Policy implementation challenges and effective on-the-ground solutions

Sylvia plays on a swing outside at the Community Support Centre in Burgas, Bulgaria. August 2025.
UNICEF/UNI867494/Minkov

Highlights

The European Child Guarantee represents a key policy initiative aimed at preventing and reducing child poverty and social exclusion across the European Union. It encourages Member States to adopt coordinated, evidence-informed strategies that ensure all children, particularly the most vulnerable, have access to quality and free or affordable services in education, early childhood education and care, health, nutrition, and housing. The recommendation outlines key areas that Member States are encouraged to address, such as the identification of priority groups, outreach activities and provision of integrated services, the consultation of stakeholders and the involvement of children in decision-making processes, and the establishment of robust monitoring, evaluation, and reporting systems. At the same time, the Recommendation allows a significant degree of flexibility, leaving Member States free to structure their interventions based on national priorities, institutional arrangements, and local contexts.
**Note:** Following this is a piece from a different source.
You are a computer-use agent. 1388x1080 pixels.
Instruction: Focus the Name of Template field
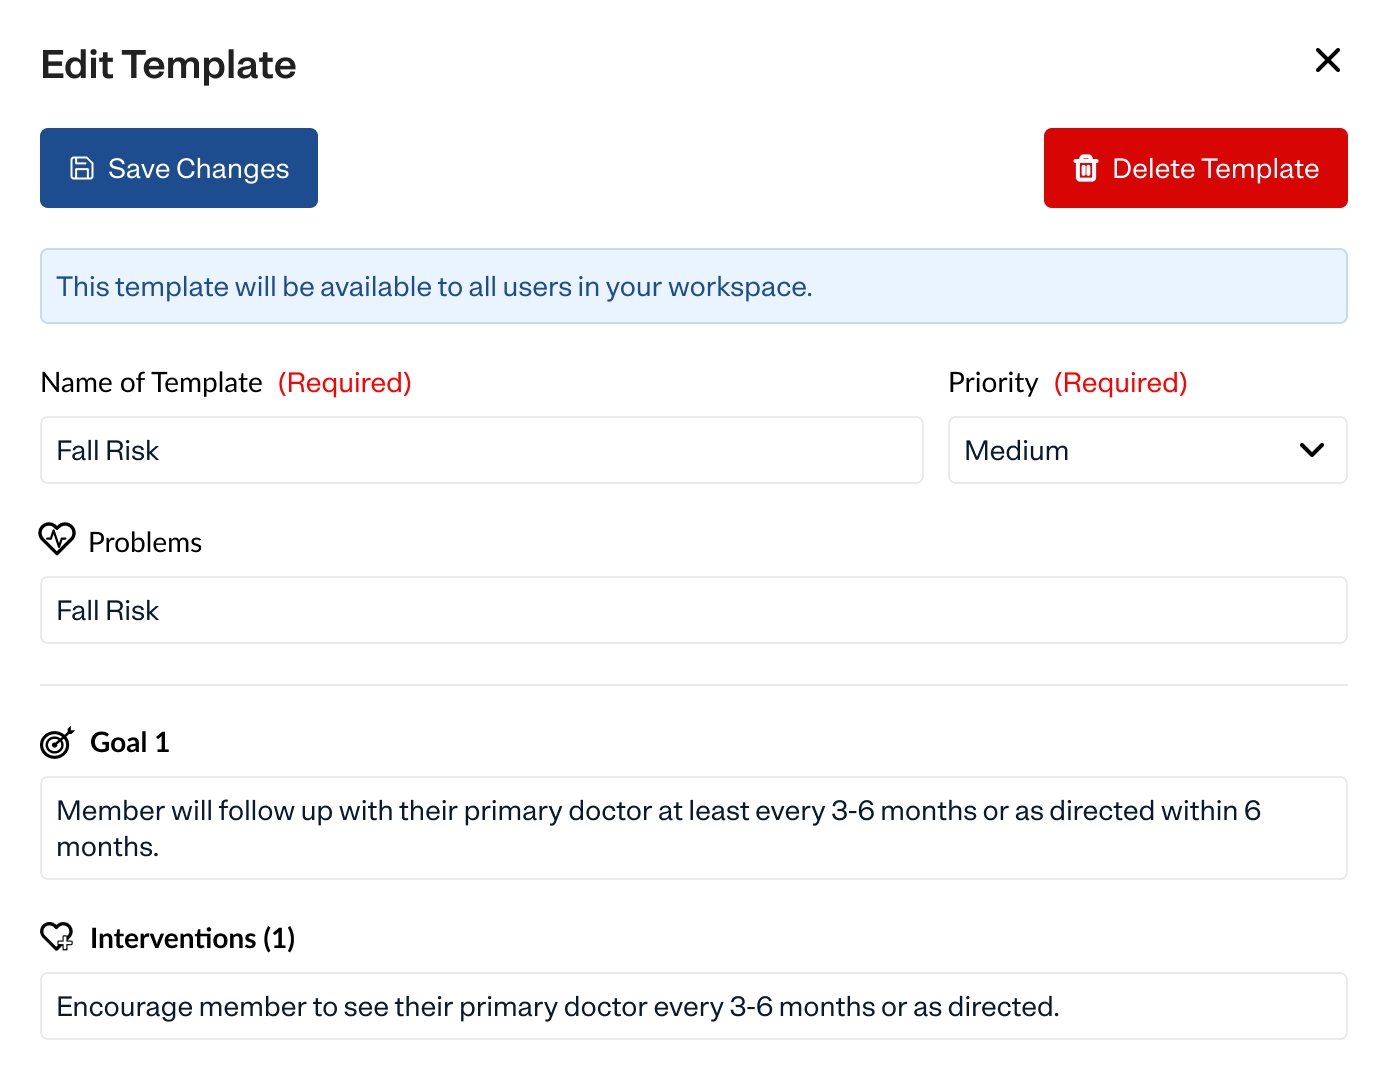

This flexibility has resulted in a wide diversity of approaches across Member States, ranging from universal measures with broad coverage to highly targeted interventions focused on children at greatest risk of poverty, social exclusion, or marginalization. The variation also extends to governance arrangements, the degree of involvement of local authorities, coordination mechanisms across sectors, and the integrated management of services at community level. In this context, the Child Guarantee’s testing phase played a pivotal role by allowing selected Member States to pilot interventions, experiment with governance and coordination models, and gather evidence on practical implementation challenges and effective strategies. The testing phase, implemented through UNICEF’s support, provided an opportunity to refine approaches, strengthen capacities, and identify promising practices that could be scaled up nationally and shared cross-nationally, contributing to a stronger evidence base for the implementation of the Recommendation across the EU.

At almost five years from the adoption of the Child Guarantee Recommendation, this report aims to present and reflect on the emerging patterns, strategies, and structures observed during the initial stages of national implementation, with a particular focus on interventions addressing the needs of the most vulnerable children. It highlights how Member States have approached key areas of implementation, including financing mechanisms to support sustainable interventions, leadership and coordination structures to ensure cross-sectoral collaboration, and the integration of services to provide holistic support to children and families. The report also examines how countries have combined equity-driven targeting with broader service coverage, how the Guarantee has been localized, meaning its effective implementation at local level, and embedded into municipal and decentralized planning, and how robust monitoring, evaluation, and reporting frameworks have been established to generate actionable evidence. Finally, the report explores approaches to ensure meaningful child participation, including the involvement of children in planning, implementation, and monitoring processes. By documenting these experiences, the report not only provides an overview of the current landscape of national Child Guarantee actions but also identifies lessons learned, challenges encountered, and potential areas for policy refinement, which can ultimately contribute informing the upcoming Commission’s recommendation for strengthening the Child Guarantee.

Ultimately, the report seeks to contribute to the continuous learning process around the Child Guarantee, offering insights that can inform both national policy development and European-level guidance, as well as cross-national learning and exchange of knowledge and experience. It emphasizes the importance of combining evidence-informed planning, inclusive and participatory approaches, and coordinated service delivery to break the cycle of poverty and social exclusion, ensuring that no child is left behind. The diversity of experiences documented in this report reflects both the flexibility of the Child Guarantee framework and the innovative responses of Member States as they strive to turn the principles of the Recommendation into tangible outcomes for children across Europe.